Theoretical Study On The Transition States Of Tumor Active Pd Complexes Interaction With Target Molecule

We present a theoretical study of palladium complexes with large steric ammine ligand and ethylenediamine bidentate ligand interacting with DNA bases by density functional theory in this thesis.Palladium(II) complexes coordinated to large planar amine ligands represent a lead structure of considerable interest in current antitumor drug design. but the question was whether these complexes can bind to DNA bases affording bifunctional adducts for great steric hindrance provided by the bulky ligands. We studied the interaction of the palladium(II) complex, PdCl2L2, where L was 2-hydroxypydridine, with DNA bases using density functional theory and combining with isoelectric focusing polarized continuum (IEF-PCM) solvation model. Activation free energies for the complex monofunctional and bifunctional binding to DNA bases were lower than those for platinum-based antitumor agents. All reactions under study were exothermic in aqueous solution.
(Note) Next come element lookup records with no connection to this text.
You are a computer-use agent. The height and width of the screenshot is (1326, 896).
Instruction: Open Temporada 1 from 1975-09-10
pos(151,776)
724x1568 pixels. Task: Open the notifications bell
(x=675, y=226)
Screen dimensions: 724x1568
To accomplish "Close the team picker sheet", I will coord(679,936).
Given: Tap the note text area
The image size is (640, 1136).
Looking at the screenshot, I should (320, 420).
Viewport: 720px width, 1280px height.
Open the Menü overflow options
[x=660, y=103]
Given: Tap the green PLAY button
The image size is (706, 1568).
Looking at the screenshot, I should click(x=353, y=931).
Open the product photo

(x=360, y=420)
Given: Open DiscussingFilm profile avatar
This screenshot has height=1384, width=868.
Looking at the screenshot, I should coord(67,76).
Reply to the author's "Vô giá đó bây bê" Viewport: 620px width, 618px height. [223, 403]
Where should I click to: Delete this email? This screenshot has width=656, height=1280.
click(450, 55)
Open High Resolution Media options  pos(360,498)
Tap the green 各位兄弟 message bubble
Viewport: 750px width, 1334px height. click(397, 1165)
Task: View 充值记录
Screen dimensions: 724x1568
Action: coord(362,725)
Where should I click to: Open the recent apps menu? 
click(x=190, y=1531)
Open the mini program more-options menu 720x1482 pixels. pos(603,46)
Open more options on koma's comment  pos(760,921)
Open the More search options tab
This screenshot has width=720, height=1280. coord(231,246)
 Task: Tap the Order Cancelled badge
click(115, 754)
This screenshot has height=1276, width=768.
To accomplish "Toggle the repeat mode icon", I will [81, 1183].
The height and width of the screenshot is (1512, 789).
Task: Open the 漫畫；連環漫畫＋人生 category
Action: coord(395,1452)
We conclude that the large planar amine ligands in the palladium complexes will not hinder formation of bifunctional adducts with DNA bases. We also expect the rates for monofunctional and bifunctional binding to DNA bases to be faster than those of platinum-based agents.Palladium complexes with ethylenediamine bidentate ligand does not only represent a lead structure in current antitumor drug design, but also extensively used as the metal corner in the design and synthesis of molecular architectures. There have been controversial discussions about the structures of [Pd(en)(guanine)4]. We present a computational study and suggest that the tetramer adopts a structure of—N1—Pd—N7—corners. The—NH2…O=C hydrogen bonds are cooperatively formed among four guanines, which play a pivotal role in stabilizing the tetramer.